В этом полном страсти балете артисты
В той истории все было запредельно. Достаточно было увидеть, как репетируют Ромео и Джульетта, чтобы понять хореографическую метафору Нуреева: если двое любят друг друга всем сердцем, то они любят и всем телом, да так, что дух захватывает. Хореография Нуреева требовала отличного дыхания и совершенной координации всех частей тела. Без этого невозможно было дойти до конца десятиминутного па‑де‑де, например, на балконе, которое состояло из прыжков и пируэтов, отчаянного пробега вокруг сцены и акробатических поддержек. Как отмечала Патрисия Руан, «было невозможно воспользоваться секундой, чтобы передохнуть, но красота этих па‑де‑де была такой, что мы сознательно шли до предела своих возможностей, до предела своих чувств, а иногда и преодолевая себя»{468}
. Между тем это и была самая настоящая жизненная философия Нуреева. «Этот адреналин был отражением Рудольфа, его желания жить, его потребности все испытать за двадцать четыре часа», — делилась своими размышлениями Элизабет Морен, великая Джульетта Парижской оперы{469}.По мнению Нуреева, Джульетта была сильной, почти как мужчина. «Па‑де‑де, созданные Рудольфом, требовали, чтобы влюбленные обладали почти одинаковой физической силой — это соответствовало его идее, что Джульетта полна инициативы. Она пускается в интриги, она строит планы, она вовсе не хрупкое дитя, а настоящий сорванец в юбке, и ее надо танцевать так, чтобы сохранить хореографическое равновесие между партнерами, — делилась со мной Патрисия Руан. — Этот образ сорванца в юбке пришел, вероятно, от того, что Рудольф где‑то вычитал, будто во времена Шекспира не было актрис. Джульетту тогда играл актер‑мужчина, и это его очень интриговало. Если бы он решился, его Джульетта была бы мальчиком»{470}
.В нуреевской постановке очень удачным в театральном плане оказался контраст между приятелем Ромео — веселым Меркуцио и его противником — мрачным кузеном Джульетты Тибальтом, питающим к девушке двусмысленную привязанность. Нуреев вообще умел с большой театральностью выписать роли второго плана. Меркуцио он наградил всеми чертами, которые не мог придать Ромео: словоохотливый чудак, обожающий жизнь, грустный клоун, — шутовство, смешанное с трагизмом… Сцену долгой агонии, которую все принимают за игру, Нуреев сделал великолепно — как мужской эквивалент безумия Жизели. Кстати, Меркуцио был идеальной ролью для самого Нуреева. Макмиллан думал об этом еще в 1965 году, но разве мог Нуреев в то время танцевать второстепенную роль? Публика не поняла бы такого выбора. Поэтому Рудольф взял свое гораздо позднее, в 1984 году, когда стал танцевать Меркуцио в Парижской опере.

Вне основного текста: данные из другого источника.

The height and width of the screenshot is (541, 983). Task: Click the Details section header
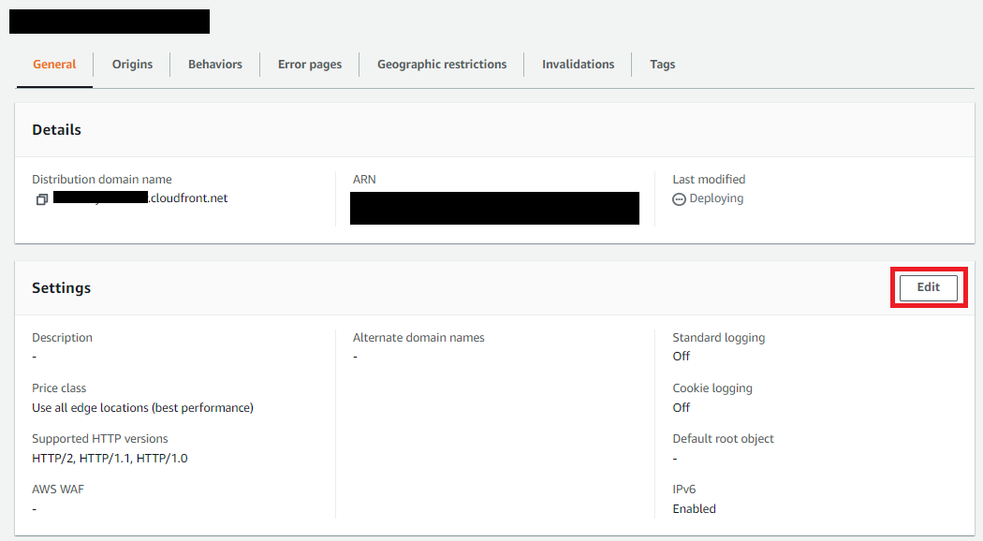(56, 129)
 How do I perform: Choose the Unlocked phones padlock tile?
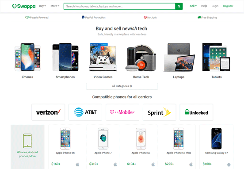(x=196, y=112)
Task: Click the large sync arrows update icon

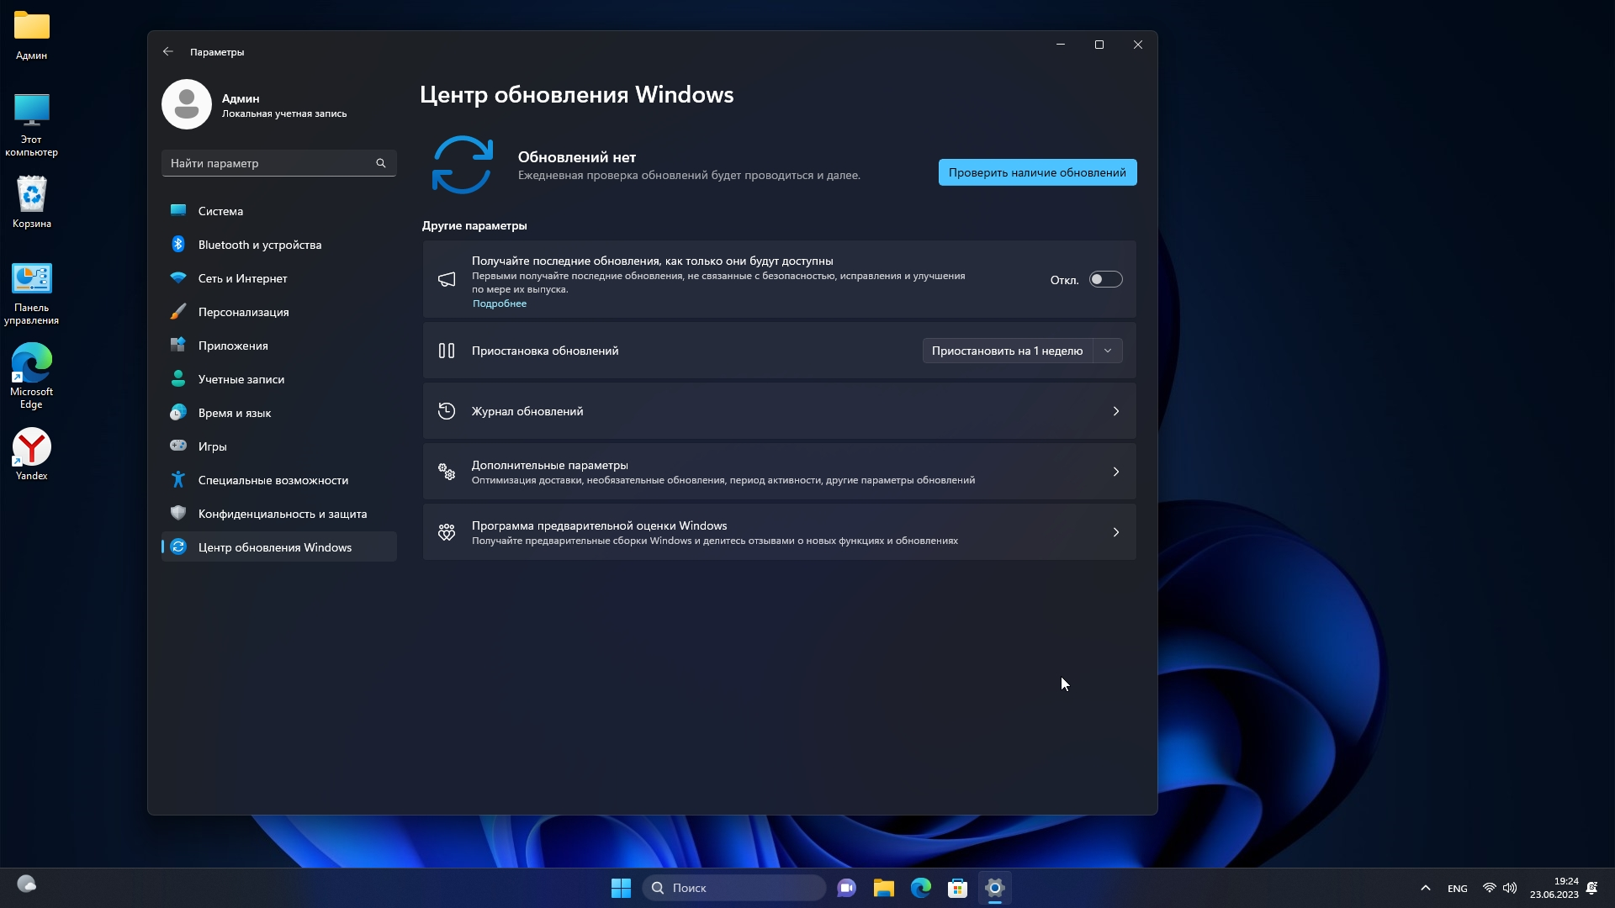Action: click(462, 165)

В сравнении с Джульеттой, Меркуцио и Тибальтом Ромео у Нуреева выглядел гораздо более блеклым. Один критик, впечатленный мужскими ролями второго плана, даже посоветовал Нурееву назвать балет «Меркуцио и Тибальт».
Что касается исторического контекста, то Нуреев еще дальше отошел от общепринятых клише. Его Возрождение было не леонардовским, а скорее медичиевским и очень шекспировским. Сам Нуреев видел сходство между различными эпохами: «Я убежден, что и Верона эпохи Возрождения, и Лондон эпохи Елизаветы I имели много общего, а именно секс и насилие. И это роднит их с нашей эпохой»{471}
. Говоря так, Нуреев думал, очевидно, и о собственном жизненном опыте: о своем советском детстве, совпавшем с годами войны. В «Автобиографии» 1962 года написано: «Смерть стояла за каждым углом. […] В каждой семье был муж, или сын, или брат, погибший на войне. Других ценностей я не знал. И нужно время, очень большое время, чтобы уравновесить ощущения детства, состоявшие из постоянного ощущения ужаса…»{472}. Зная об этом, становится понятно, почему Нуреев так умело показал крайнюю жестокость, царящую на улицах тихой Вероны.